----- Records provided
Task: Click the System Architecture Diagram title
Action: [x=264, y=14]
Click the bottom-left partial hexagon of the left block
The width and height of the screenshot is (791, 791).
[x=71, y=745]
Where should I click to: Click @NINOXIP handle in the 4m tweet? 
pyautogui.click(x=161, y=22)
----------
----- Records provided
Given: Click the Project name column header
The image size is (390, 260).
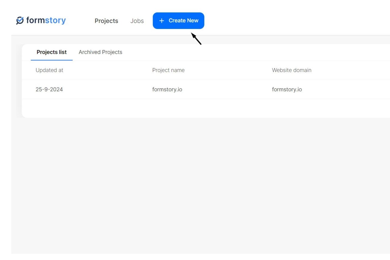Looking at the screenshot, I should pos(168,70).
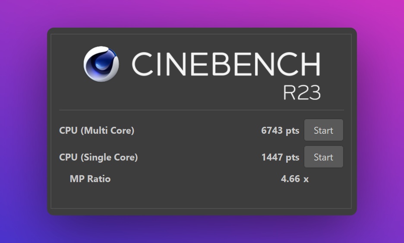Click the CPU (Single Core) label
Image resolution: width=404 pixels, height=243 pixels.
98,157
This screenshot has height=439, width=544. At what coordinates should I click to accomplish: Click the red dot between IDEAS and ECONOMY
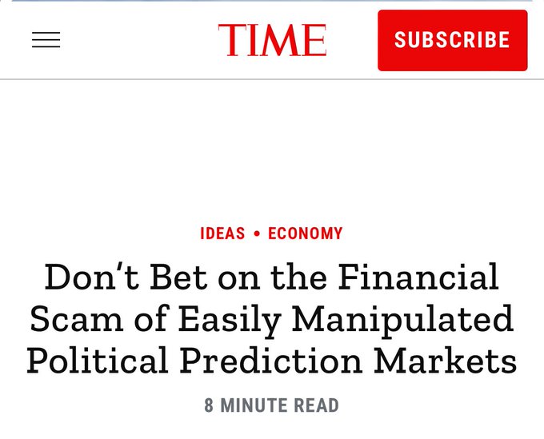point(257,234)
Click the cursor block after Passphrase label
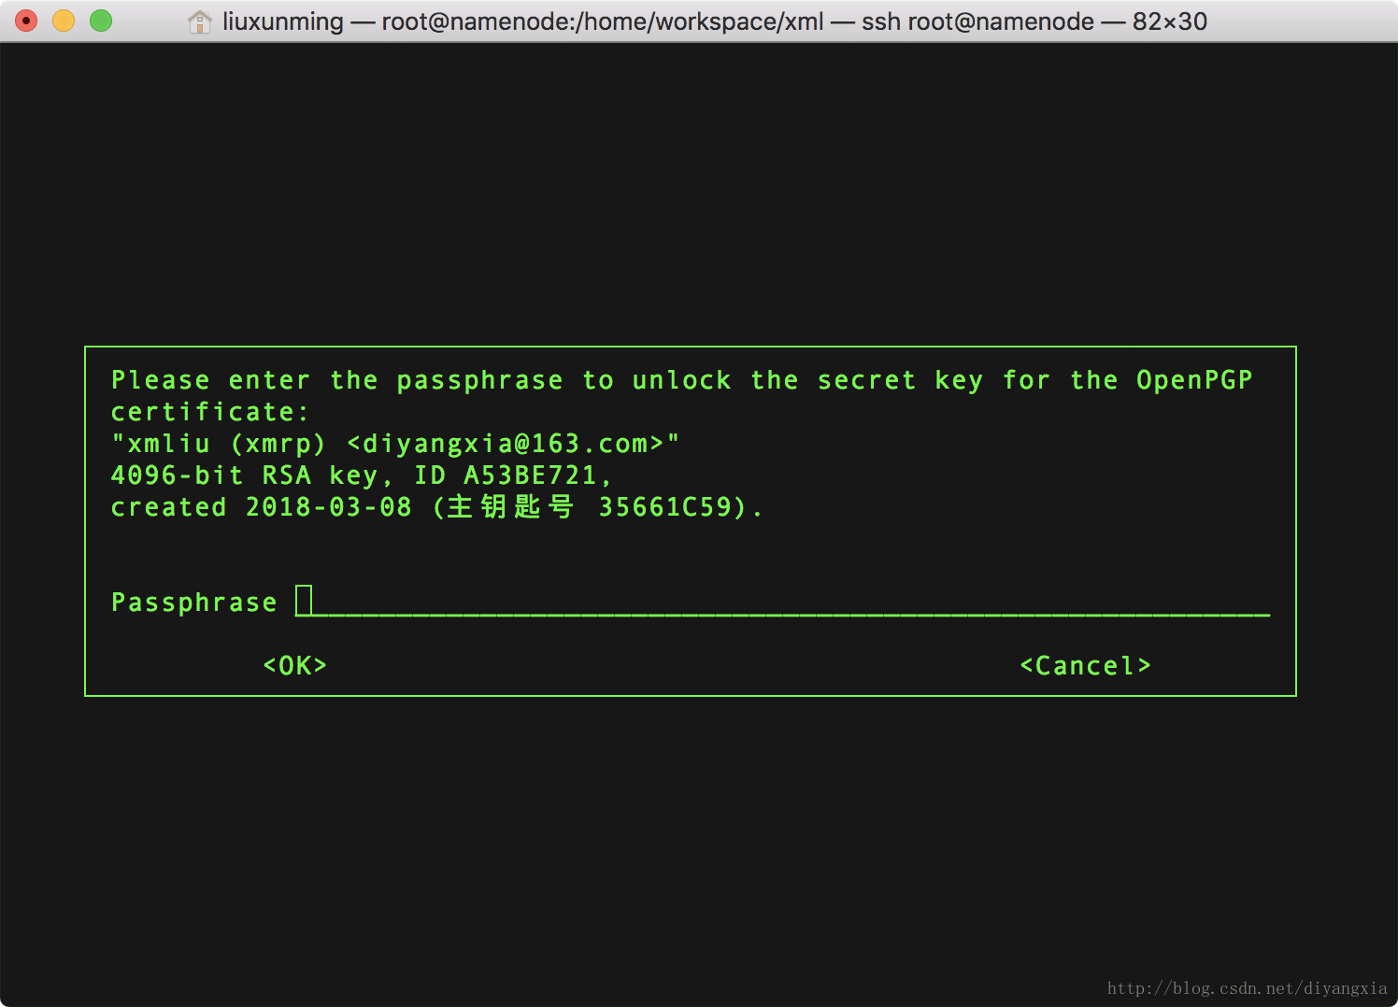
----------
### Goal
Count the lines in the entries above that contain the word "width", with case counting, and give only the number.

### Task solution
3